What you need to do |
Can you copy word for word the lines of the listing starting at the line that contains "This screenshot has height=180, width=438." and ending at the end of the listing? Leave the pictures out of your answer.

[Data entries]
+---+

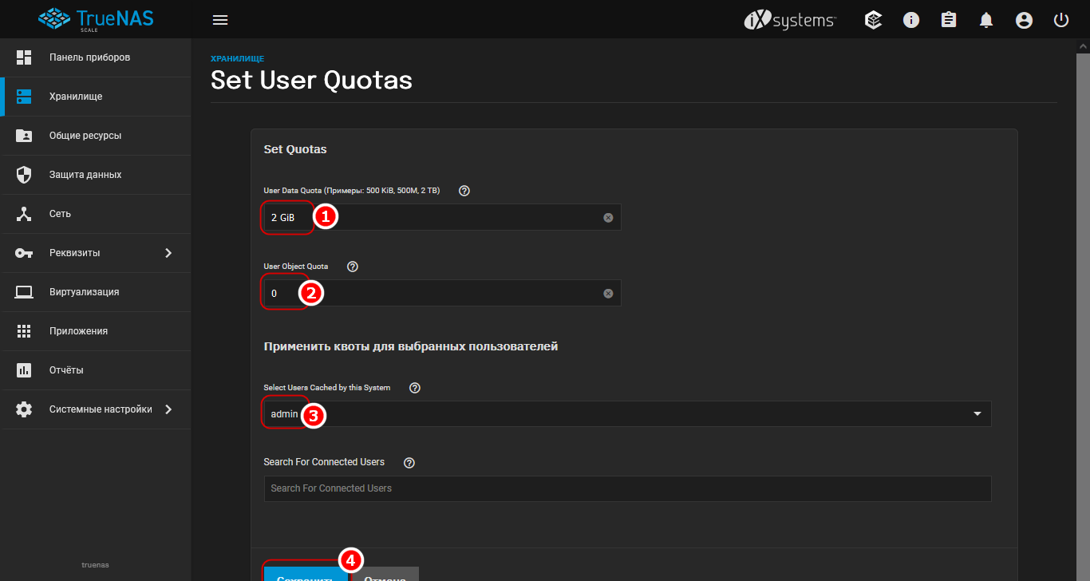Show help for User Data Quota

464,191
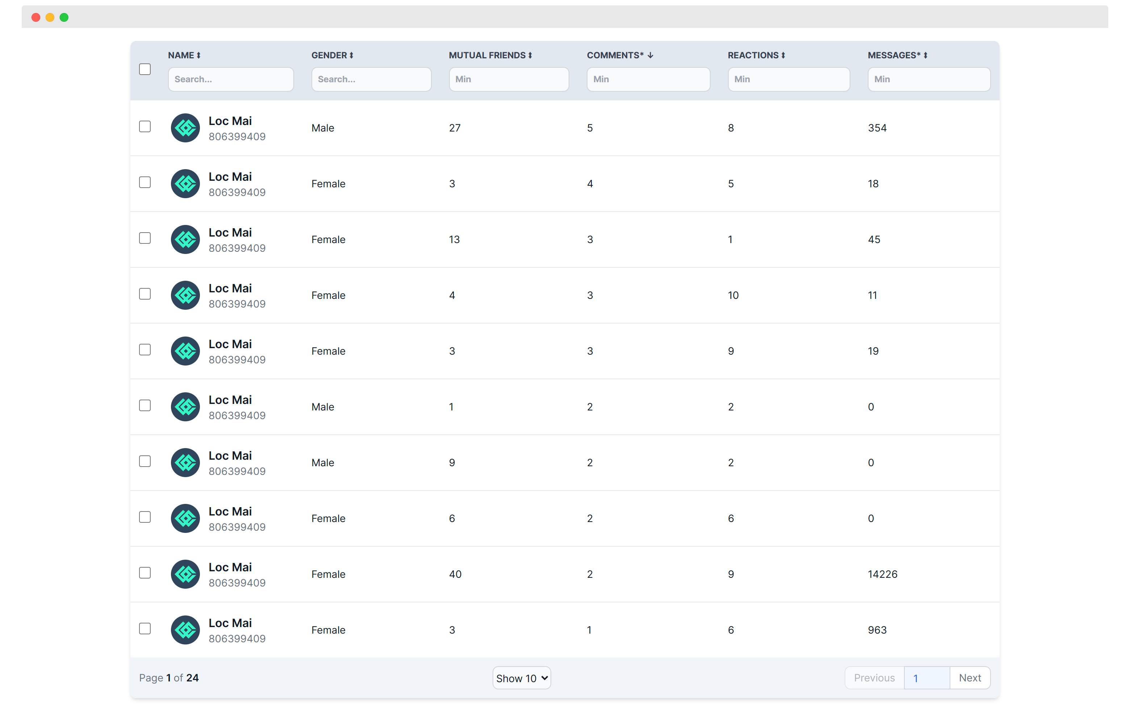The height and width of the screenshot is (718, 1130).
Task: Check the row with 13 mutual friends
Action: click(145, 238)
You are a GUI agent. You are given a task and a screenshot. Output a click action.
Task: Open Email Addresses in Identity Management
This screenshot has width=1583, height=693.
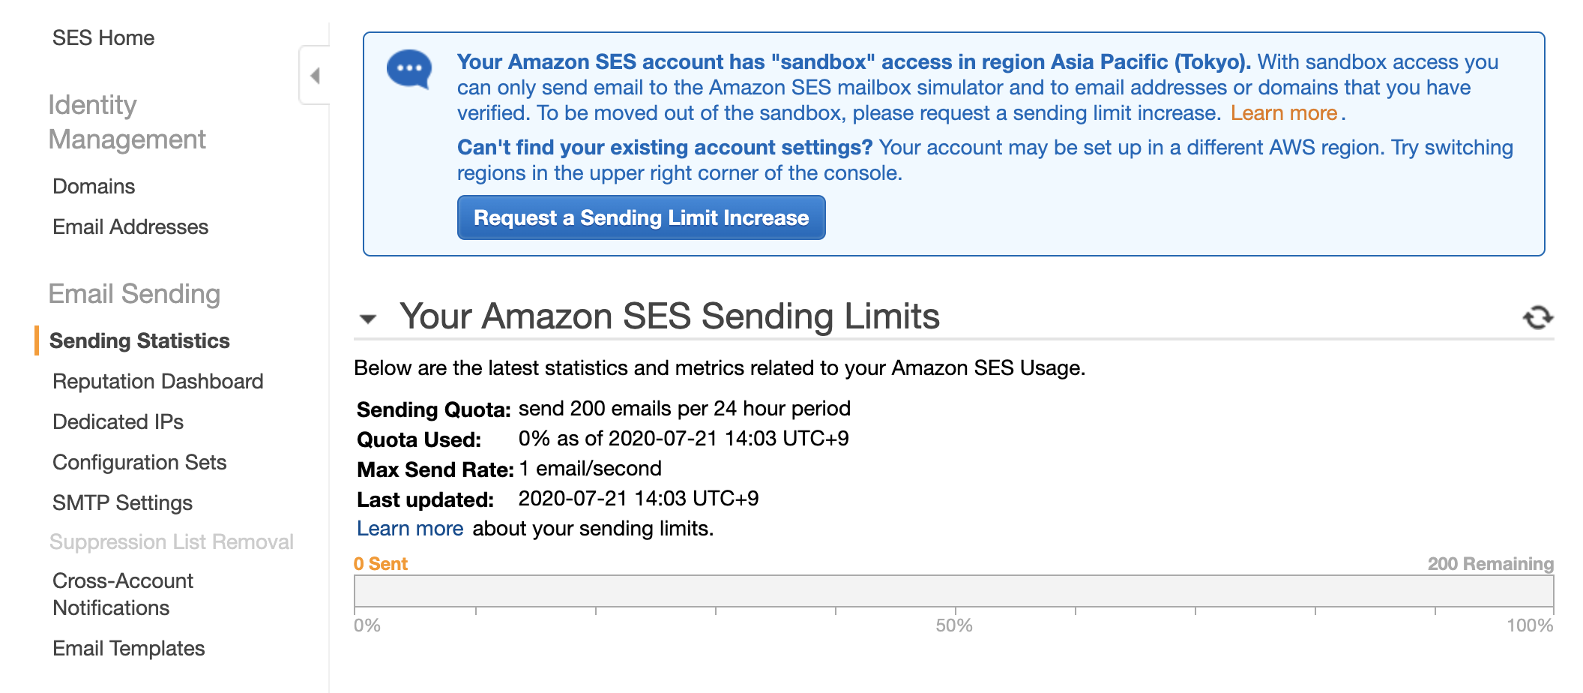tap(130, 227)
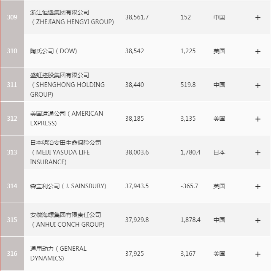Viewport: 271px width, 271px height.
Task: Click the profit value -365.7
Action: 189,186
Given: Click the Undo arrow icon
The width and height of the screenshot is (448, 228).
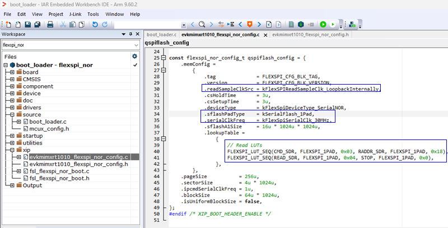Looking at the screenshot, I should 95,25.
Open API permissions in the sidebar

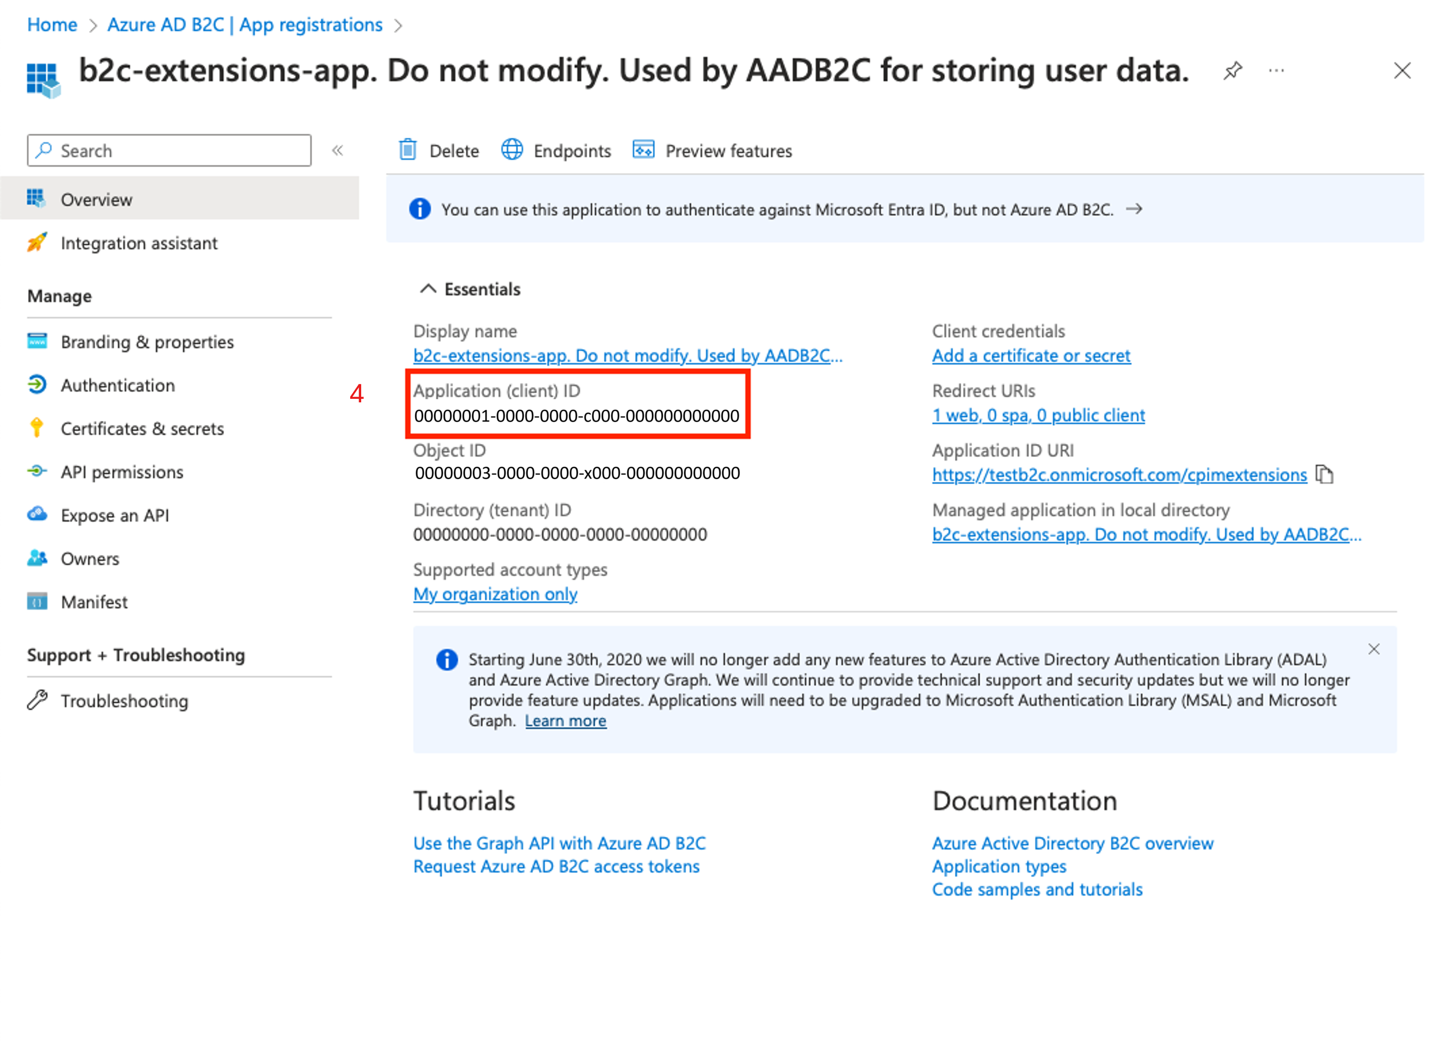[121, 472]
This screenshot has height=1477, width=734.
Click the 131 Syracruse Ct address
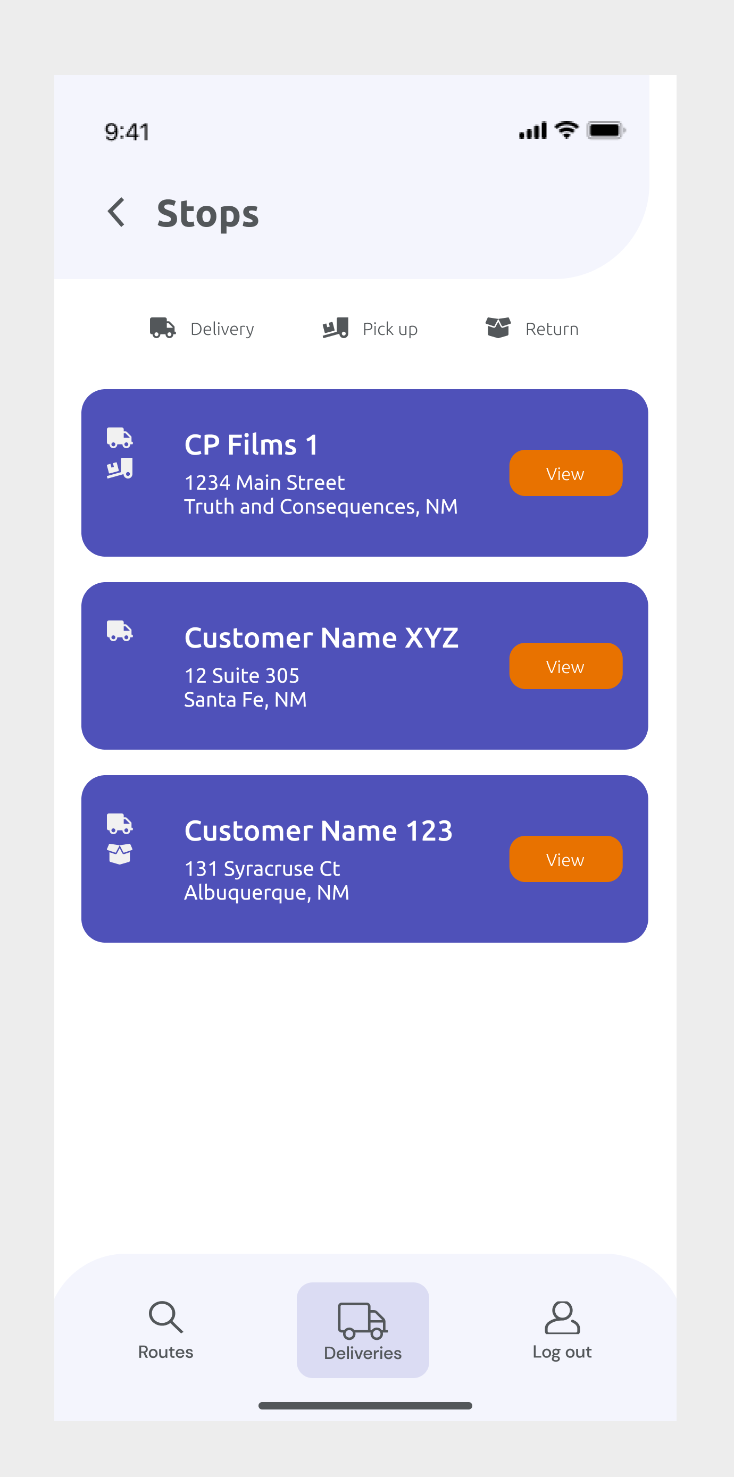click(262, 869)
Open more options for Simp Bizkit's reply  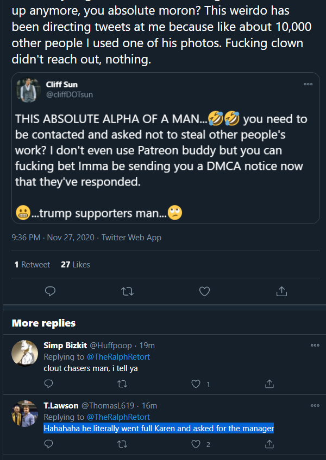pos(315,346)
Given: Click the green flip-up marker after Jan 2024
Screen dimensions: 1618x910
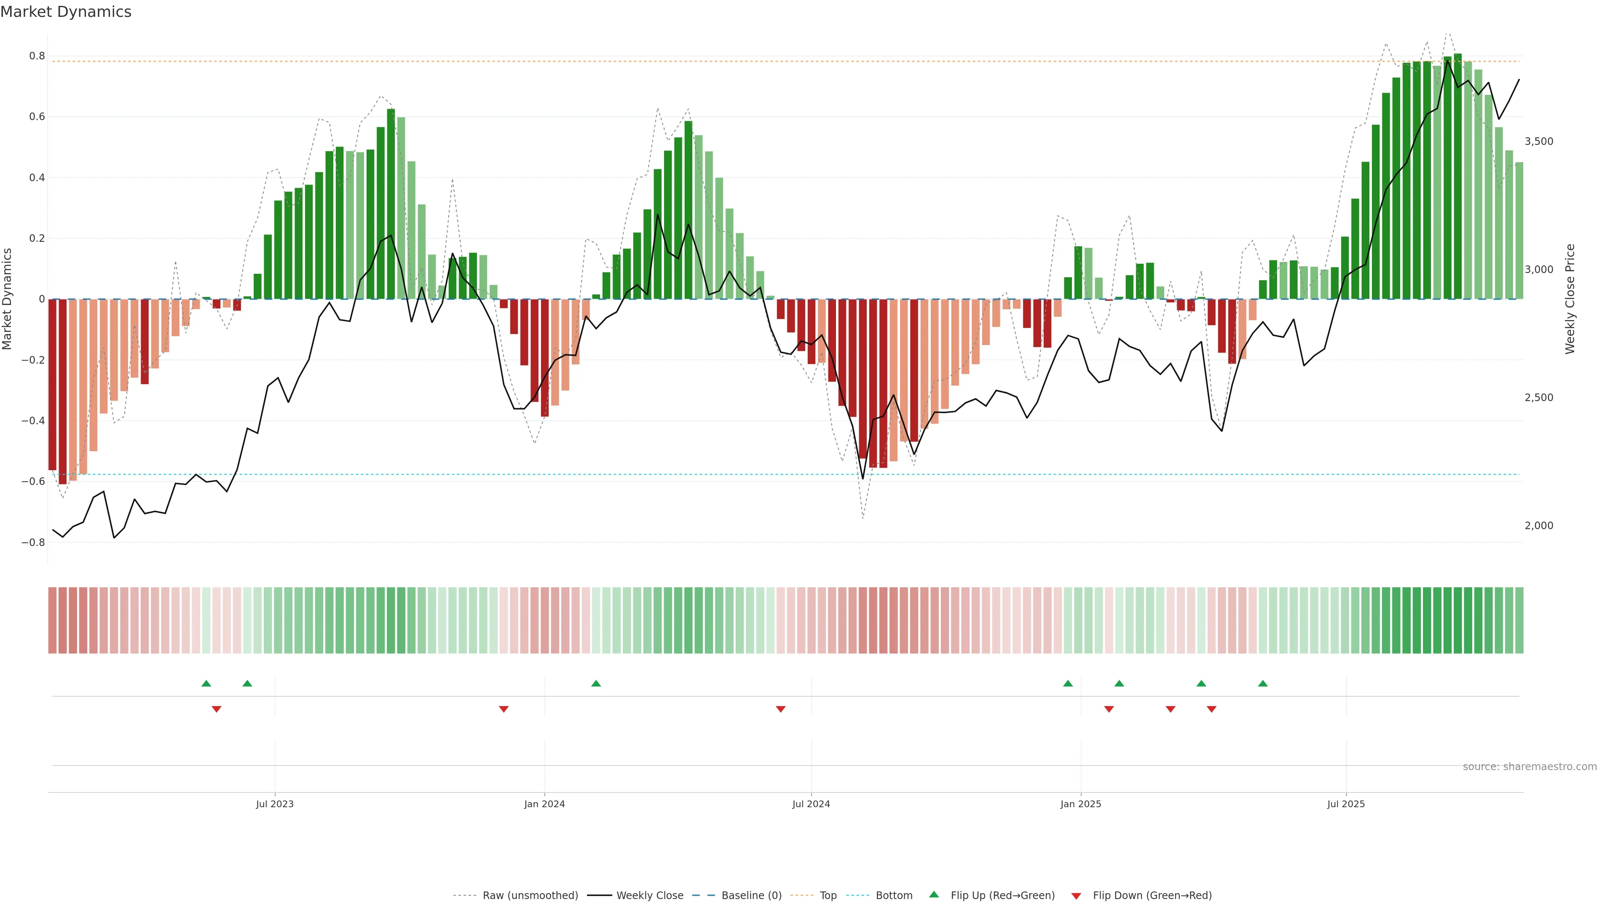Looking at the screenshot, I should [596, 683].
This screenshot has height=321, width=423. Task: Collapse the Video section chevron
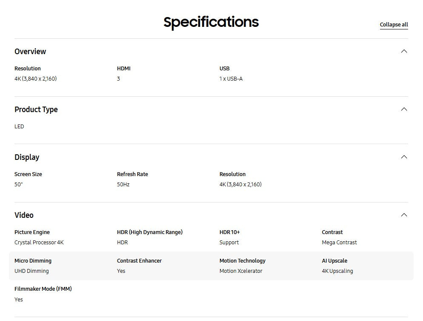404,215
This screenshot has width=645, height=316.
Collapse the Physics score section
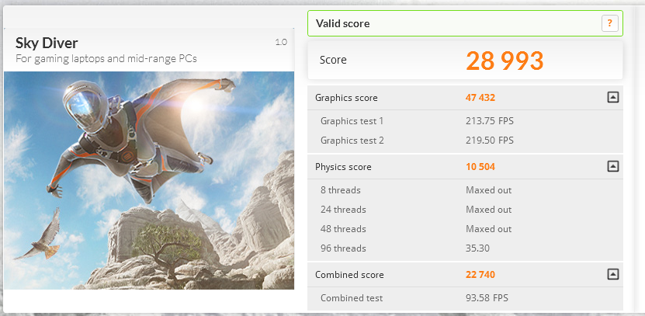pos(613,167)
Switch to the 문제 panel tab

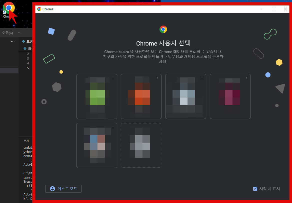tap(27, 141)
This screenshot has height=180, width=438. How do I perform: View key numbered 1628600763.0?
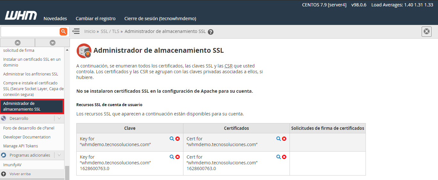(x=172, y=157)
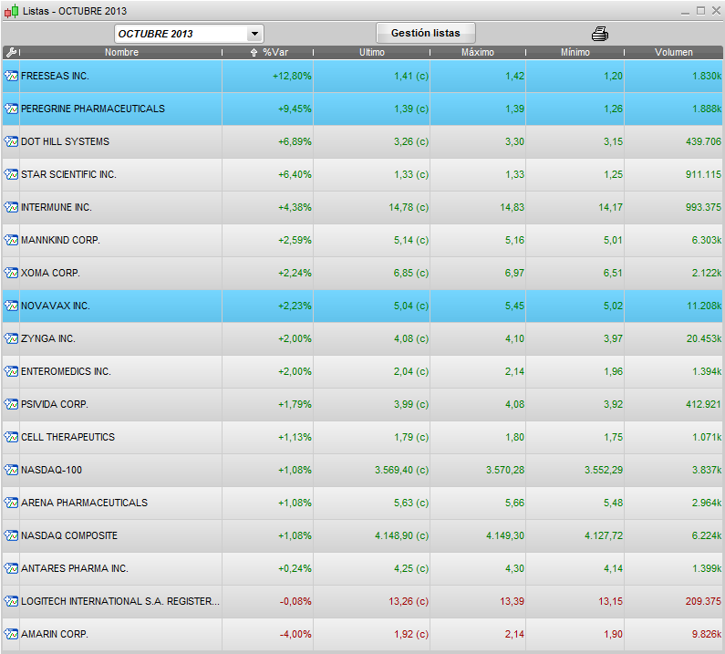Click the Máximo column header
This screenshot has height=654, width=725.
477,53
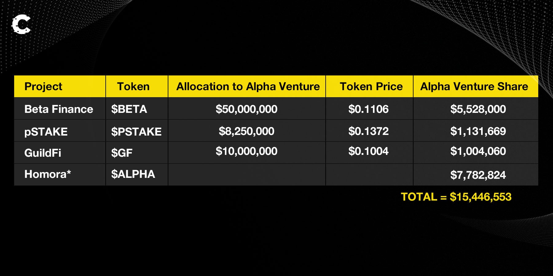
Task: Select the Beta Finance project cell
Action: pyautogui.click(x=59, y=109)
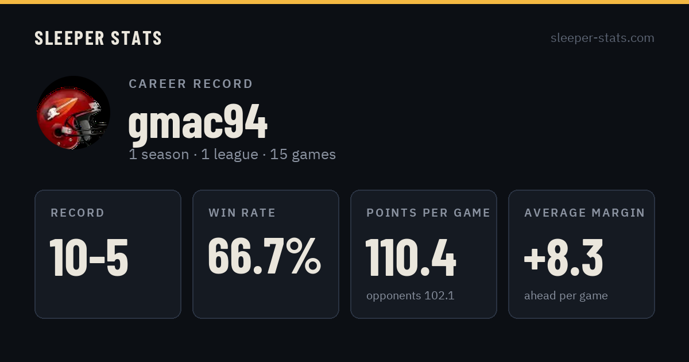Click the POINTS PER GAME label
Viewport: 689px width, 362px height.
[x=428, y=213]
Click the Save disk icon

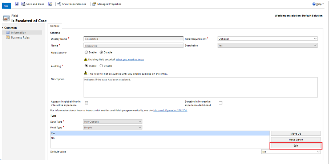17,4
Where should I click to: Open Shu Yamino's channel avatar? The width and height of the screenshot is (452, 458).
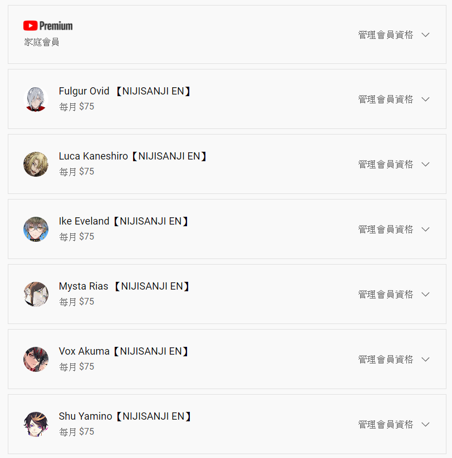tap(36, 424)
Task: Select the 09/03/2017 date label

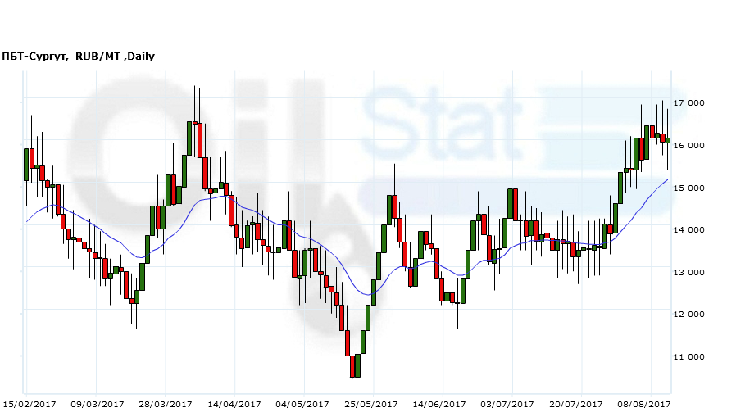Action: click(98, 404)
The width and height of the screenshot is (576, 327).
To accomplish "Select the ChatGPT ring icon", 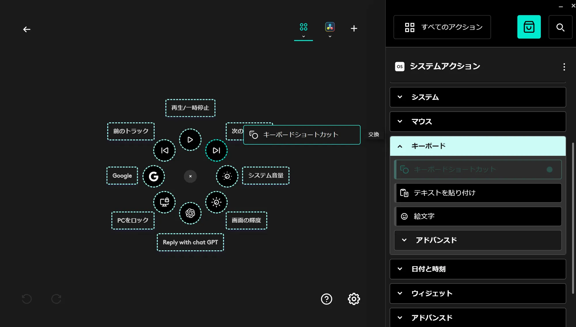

+---+

Written solution |
This screenshot has height=180, width=438. How do I perform: View key numbered 1628600763.0?
(x=172, y=157)
Click the Máximo column header
This screenshot has height=654, width=725.
477,53
Task: Select the Beta Finance project cell
Action: pyautogui.click(x=59, y=109)
Click the POINTS PER GAME label
Viewport: 689px width, 362px height.
[x=428, y=213]
Click the Save disk icon

17,4
Where should I click to: Open Shu Yamino's channel avatar? The width and height of the screenshot is (452, 458).
tap(36, 424)
Task: Select the 09/03/2017 date label

Action: click(98, 404)
The width and height of the screenshot is (576, 327).
To accomplish "Select the ChatGPT ring icon", 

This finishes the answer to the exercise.